ACCORDION METHOD: A Method for managing change in which: (a) planning and implementation are conducted in parallel, and (b) the duration of the change is expanded or contracted according to the urgency of the challenge.
AD HOC MANAGEMENT: A management process in which response to challenges is a systematic but without reference to an overall plan or strategy (see Organic Adaptation, Planned Management).
AGGRESSIVENESS OF STRATEGY:
(a) Degree of discontinuity between successive strategic projects, and
(b) timeliness of introduction of new products/services.
BUSINESS STRATEGY: A strategy of the firm addressed to optimizing its financial performance.
CAPABILITY: (Firms’ or managers') motivation, competence, capacity to manage change. Functional Capability of the firm’s functions, e.g. marketing, R.& D., personnel. General Management Capability of the units charged with general management responsibility. Organizational: the predisposition and the ability of a firm to engage in a particular type of behavior. Vector Attributes of capability: managers, climate, competence, capacity.
CAPACITY: Part of the capability vector. The volume of work which can be handled by an organizational unit per unit of time.
CASH COW: An SBA in which the firm minimizes investment and maximizes cash flow to other SBAs.
CRITICAL MASS: ls the level of strategic investment in an SBA, which results in 0 profitability.
CRITICAL SUCCESS FACTOR: An element of the competitive posture which is essential for success in an SBA.
CULTURAL-POLITICAL FIELD: A map of the probable support/resistance which groups/individuals are expected to exhibit toward change.
CULTURE:
(a) A perception of the critical success factors shared by a unit of the firm.
(b) The social norms and values which support critical success factors.
DEMAND LIFE CYCLE: Curve of the evolution of demand in an SBA overtime.
DEMAND-TECHNOLOGY LIFE CYCLE: A curve of evolution of demand in an SBA for products/services based on a particular technology.
DISCONTINUITY: An event which cannot be predicted by extrapolation of a series of preceding events.
DISCONTINUOUS CHANGE: A change which cannot be handled by the historical capability of the firm.
DISPERSED POSITIONING: A method for positioning of ern SBA in a BCG or McKinsey matrix in a way which shows differences in predictability of events in the SBAs. (see Point Positioning).
DOWNSTREAM COUPLING: Degree of involvement of research and development, production and marketing functions of the firm in each stage of a new product development project.

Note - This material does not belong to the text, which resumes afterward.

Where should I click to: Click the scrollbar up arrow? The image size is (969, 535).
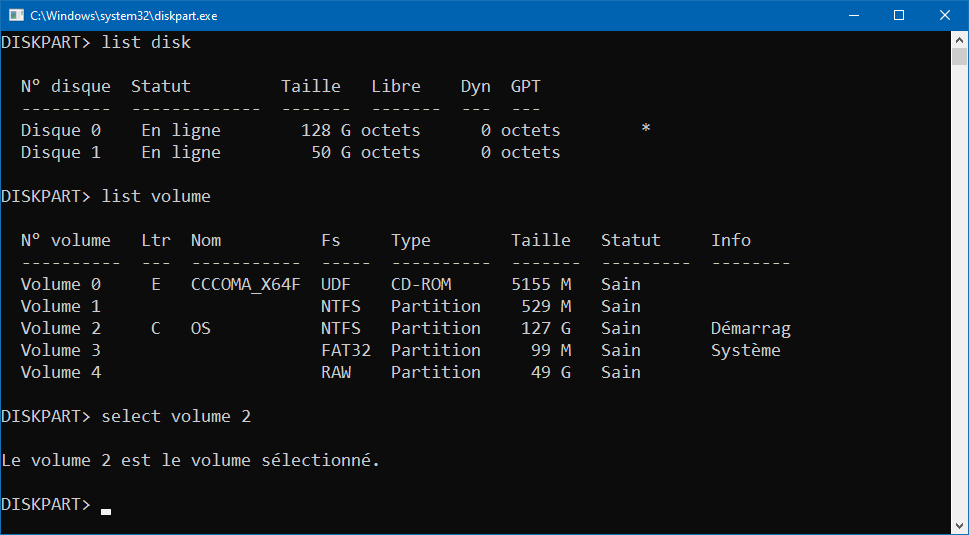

DUAL BUDGETING: Preparation of separate operating and strategic budgets during a firm's budgeting process.
INSTITUTIONALIZATION OF CHIANGE: Process of developing organizational capability to a point where it is fully supportive of a new mode of behavior.
KEY SUCCESS FACTOR: An element of the competitive posture which is essential for assuring profitability in an SBA.
LAUNCHING PLATFORM: Measures taken to prepare a firm for launching a discontinues change.
LEGITIMACY OF THE FIRM: Responsiveness of the firm's behavior to public and legal norms.
LIFE CYCLE MATRIX: A matrix showing the distribution of the firm's SBAs according to their demand/technology life cycle stages.
LONG RANGE PLANNING (LRP): A systematic procedure for long-term goal setting, programming and budgeting based on an extrapolative forecast.
LOYALTY: Support given by participant in the firm to actions expected to assure success and survival, in spite of actions that may be contrary to the participant's.
MANAGEMENT: Decisive Management which responds promptly and decisively once a challenge begins to affect the performance of the firm. Entrepreneurial Planned management based on creation of novel alternatives. Extrapolative Planned management based on extrapolation of alternatives used in the past. Planned Management which anticipates challenge and prepares its responses in advance. Reactive Management which procrastinates beyond the initial impact and responds only when a challenge begins to have a serious impact on the firm's performance.
MANAGER'S MENTALITY: Success formula which he/she uses to guide the firm's behavior.
PIMS: A methodology for identifying key success variables based on extrapolation of performance of large samples of similar firms.
PLANNED MANAGEMENT OF CHANGE: Process which consists of building a launching platform, managing resistance and institutionalizing the change.
POINT POSITIONING: Positioning of an SBA in a BCG or McKinsey matrix at the most probable points on the scales of SBA attractiveness and competitive position.
PORTFOLIO: Coherent: A portfolio strategy which can be managed by the same management capability. Strategy: A description of the SBAs in which the firm proposes to participate, enter and exit as well as of the synergies which will be maintained among them.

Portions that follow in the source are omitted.